What this task involves -> The reply to the records below should contain exactly the lines from the line with "jacket (117, 729)" through the line with "Privacy Policy (631, 837)", and nothing besides.

Records to use below:

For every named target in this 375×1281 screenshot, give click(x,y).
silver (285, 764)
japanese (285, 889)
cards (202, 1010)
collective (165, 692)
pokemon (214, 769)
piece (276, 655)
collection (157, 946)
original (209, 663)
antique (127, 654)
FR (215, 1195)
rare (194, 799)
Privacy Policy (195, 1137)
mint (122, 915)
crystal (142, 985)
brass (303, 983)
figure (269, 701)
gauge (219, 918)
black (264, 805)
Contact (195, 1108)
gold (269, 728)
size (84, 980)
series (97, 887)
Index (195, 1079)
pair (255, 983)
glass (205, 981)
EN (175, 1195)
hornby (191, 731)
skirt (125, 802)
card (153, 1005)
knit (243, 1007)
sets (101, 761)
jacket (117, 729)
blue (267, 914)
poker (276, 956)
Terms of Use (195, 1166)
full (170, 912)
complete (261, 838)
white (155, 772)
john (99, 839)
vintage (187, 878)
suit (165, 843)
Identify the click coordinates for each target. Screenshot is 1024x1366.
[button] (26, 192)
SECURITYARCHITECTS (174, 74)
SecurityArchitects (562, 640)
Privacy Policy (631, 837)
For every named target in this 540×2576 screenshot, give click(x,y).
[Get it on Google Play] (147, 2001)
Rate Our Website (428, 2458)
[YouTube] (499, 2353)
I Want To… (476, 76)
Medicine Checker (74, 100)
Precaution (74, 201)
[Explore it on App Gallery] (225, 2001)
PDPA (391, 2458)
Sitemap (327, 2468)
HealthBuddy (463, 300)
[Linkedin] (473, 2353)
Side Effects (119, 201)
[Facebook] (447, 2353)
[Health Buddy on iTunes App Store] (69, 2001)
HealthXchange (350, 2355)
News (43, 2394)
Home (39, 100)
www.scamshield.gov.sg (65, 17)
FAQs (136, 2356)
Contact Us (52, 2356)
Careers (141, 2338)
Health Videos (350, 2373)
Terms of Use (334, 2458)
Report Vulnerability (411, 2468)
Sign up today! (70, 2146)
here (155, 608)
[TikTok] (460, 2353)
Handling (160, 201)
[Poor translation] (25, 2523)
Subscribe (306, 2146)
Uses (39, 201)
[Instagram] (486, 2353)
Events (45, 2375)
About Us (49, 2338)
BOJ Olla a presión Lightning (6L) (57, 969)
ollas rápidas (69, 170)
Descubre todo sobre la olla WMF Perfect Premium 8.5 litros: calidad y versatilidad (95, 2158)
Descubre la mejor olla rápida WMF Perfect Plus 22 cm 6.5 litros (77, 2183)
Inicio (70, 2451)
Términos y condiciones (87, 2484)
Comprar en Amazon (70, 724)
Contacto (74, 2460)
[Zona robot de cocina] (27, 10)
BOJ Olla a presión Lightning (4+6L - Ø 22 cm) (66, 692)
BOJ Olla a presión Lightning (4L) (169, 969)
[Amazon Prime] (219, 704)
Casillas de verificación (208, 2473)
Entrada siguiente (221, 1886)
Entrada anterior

End of Records to use.

Solution for this problem ->
jacket (117, 729)
blue (267, 914)
poker (276, 956)
Terms of Use (195, 1166)
full (170, 912)
complete (261, 838)
white (155, 772)
john (99, 839)
vintage (187, 878)
suit (165, 843)
Identify the click coordinates for each target. Screenshot is 1024x1366.
[button] (26, 192)
SECURITYARCHITECTS (174, 74)
SecurityArchitects (562, 640)
Privacy Policy (631, 837)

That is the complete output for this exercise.